§ **Task A**
According to the Gemini dev update, which three core managers get added to a game state by default?
§ **Task B**
Continue the Gemini dev update from the point where it stops.

----- Selected text -----

Gemini dev update #2
So much has changed since my last update. First off, we’ve created a system for managers to be plugged into the basic game state. The three core managers are game object, update and render. The default versions of these three get auto-added to a game state unless you specify your own to use.
Why might this be useful or interesting you ask? Well consider the problem of one behavior we were working on. CollidableWhenMoving hooks into a game object’s move method using on_after_move. The behavior then needs to check the object that just moved against anything it might have collided with. There’s a basic behavior (BoundingBoxCollidable) that does the actual coordinate checking, but CollidableWhenMoving still needs to get a list of other game objects to check against. Previously, the behavior was keeping an internal list of objects it had been added to. This sort of worked, except that it used class level variables which really breaks down if you want to be able to pause, swap to another state for a while and then come back. Also, other collision’ish behaviors would have to maintain their own lists of game objects and there was no way to share those lists so CollidableWhenMoving could only collide with other CollidableWhenMoving objects. Oh, and it was also an ugly hack.
So the answer was clear, we needed a way for behaviors to generically get information. This evolved into the idea of a state having some number of managers that could provide that information. So now after the movement of a game object, CollidableWhenMoving can query the GameObjectManager registered on the state and ask it for an appropriate list of objects to check against.

----- Excerpted records -----

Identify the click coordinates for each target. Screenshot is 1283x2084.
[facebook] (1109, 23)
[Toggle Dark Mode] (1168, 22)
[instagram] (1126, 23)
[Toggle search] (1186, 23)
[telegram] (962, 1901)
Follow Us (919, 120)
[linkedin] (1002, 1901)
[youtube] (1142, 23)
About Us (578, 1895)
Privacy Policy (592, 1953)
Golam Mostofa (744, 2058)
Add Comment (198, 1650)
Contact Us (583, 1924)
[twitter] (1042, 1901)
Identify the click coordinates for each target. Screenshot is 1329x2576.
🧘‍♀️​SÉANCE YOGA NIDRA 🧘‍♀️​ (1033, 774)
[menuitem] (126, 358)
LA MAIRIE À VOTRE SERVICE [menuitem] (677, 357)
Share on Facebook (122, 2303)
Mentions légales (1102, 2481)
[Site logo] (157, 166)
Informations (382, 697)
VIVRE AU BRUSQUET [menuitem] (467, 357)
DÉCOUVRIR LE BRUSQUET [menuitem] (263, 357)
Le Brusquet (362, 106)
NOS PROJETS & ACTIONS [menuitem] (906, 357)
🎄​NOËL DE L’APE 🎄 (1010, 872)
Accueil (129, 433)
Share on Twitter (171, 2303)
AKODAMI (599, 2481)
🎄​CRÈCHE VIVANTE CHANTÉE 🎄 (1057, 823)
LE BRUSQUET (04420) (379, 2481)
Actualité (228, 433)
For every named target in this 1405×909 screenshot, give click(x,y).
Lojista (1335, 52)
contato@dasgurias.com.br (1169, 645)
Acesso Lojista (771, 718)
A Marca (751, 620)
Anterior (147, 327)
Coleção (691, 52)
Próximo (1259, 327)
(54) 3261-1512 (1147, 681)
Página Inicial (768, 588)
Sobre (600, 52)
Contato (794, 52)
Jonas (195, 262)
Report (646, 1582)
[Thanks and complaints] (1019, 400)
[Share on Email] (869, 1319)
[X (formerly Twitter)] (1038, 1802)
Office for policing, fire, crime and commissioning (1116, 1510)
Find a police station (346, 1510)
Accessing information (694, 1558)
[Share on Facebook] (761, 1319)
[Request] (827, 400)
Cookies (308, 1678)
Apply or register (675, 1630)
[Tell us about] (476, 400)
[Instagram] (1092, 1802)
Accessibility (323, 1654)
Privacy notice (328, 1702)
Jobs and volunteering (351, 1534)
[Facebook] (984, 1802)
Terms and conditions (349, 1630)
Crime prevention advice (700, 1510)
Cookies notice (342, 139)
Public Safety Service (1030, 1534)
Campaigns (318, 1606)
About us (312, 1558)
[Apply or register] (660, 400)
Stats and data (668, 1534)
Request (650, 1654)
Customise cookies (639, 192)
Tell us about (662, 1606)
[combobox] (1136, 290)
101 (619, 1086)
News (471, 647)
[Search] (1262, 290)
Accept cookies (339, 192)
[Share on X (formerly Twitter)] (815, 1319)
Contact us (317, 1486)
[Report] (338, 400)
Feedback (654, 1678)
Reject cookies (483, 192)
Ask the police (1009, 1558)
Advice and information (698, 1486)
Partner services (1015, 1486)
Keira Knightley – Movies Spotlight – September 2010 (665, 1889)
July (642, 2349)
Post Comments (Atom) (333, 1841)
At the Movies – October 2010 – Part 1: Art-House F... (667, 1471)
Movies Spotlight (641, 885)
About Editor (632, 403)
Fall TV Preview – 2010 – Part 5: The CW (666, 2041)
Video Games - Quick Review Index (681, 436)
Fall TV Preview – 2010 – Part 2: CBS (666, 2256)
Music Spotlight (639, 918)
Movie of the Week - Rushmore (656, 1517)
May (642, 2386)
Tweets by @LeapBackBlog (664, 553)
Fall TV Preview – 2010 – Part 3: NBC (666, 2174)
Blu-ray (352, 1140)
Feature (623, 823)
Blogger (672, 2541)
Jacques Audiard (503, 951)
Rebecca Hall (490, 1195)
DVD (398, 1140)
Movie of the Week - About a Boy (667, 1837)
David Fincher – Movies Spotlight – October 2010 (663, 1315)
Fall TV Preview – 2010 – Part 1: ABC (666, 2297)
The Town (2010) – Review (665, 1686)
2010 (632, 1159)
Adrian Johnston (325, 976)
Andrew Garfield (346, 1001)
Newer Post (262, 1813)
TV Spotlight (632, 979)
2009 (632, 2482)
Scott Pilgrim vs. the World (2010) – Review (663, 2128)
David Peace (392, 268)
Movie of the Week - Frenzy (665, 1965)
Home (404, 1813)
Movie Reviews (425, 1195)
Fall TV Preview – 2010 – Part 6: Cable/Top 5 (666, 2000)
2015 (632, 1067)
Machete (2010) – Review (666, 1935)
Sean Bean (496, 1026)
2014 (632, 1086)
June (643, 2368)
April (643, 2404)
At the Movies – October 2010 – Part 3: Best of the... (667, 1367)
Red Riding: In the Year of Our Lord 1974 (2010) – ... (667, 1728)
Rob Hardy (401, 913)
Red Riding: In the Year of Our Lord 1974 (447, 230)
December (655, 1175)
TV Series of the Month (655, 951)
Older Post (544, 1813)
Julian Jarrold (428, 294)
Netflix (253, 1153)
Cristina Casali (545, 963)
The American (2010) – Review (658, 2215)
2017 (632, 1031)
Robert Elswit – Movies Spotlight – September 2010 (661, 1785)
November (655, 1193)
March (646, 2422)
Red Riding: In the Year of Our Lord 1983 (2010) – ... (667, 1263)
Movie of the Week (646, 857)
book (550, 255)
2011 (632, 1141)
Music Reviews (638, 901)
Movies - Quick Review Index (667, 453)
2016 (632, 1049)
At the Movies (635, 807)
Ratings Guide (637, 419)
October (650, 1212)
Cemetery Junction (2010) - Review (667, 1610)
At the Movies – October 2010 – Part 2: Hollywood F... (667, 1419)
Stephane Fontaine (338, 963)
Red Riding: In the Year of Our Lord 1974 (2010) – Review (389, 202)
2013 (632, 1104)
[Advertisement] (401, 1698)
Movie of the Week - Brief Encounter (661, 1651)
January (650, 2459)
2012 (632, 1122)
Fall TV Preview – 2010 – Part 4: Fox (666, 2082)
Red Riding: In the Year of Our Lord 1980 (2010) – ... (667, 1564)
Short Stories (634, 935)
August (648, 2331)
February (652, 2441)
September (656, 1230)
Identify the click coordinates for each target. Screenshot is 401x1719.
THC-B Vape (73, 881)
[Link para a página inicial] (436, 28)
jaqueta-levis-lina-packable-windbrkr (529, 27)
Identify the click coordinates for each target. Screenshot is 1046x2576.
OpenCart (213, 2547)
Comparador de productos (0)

-----

§ **Output A**
Game object, update and render.

§ **Output B**
Another big improvement was the idea that behaviors should be able to be used as interfaces. So kind_of? was enhanced to check against behaviors as well. Also a new behavior class method: depends_on_kind_of was added to allow a behavior to express the need for another behavior witout having to specify the type. Unlike depends_on, the depends_on_kind_of method does not require or add any dependant behaviors, it simply sets up a instantiation check that will raise an exception if there is not a sub-class of the declared behavior on the object. This allows you to depend on some kind of algorithm object, even though you don’t care which one.
The keymap concept has been enhanced to give you some fairly nice syntax for setting up input processing. Here’s the keymap file for the example pong-like game.
map KEY_HELD, :source_value => Input::KEY_Q, :destination_type => :p1_paddle_movement, :destination_value => :up map KEY_HELD, :source_value => Input::KEY_A, :destination_type => :p1_paddle_movement, :destination_value => :down map KEY_HELD, :source_value => Input::KEY_O, :destination_type => :p2_paddle_movement, :destination_value => :up map KEY_HELD, :source_value => Input::KEY_L, :destination_type => :p2_paddle_movement, :destination_value => :down
The destination_type and destination_value are totally arbitrary and should be customized to make sense for each particular game. Other supported input map types are key_pressed, key_released, mouse_moved and mouse_button_pressed/released.
Finally, we’ve split out the example game into the examples directory. It’s now an actual game with animating sprites, scores and two player controls.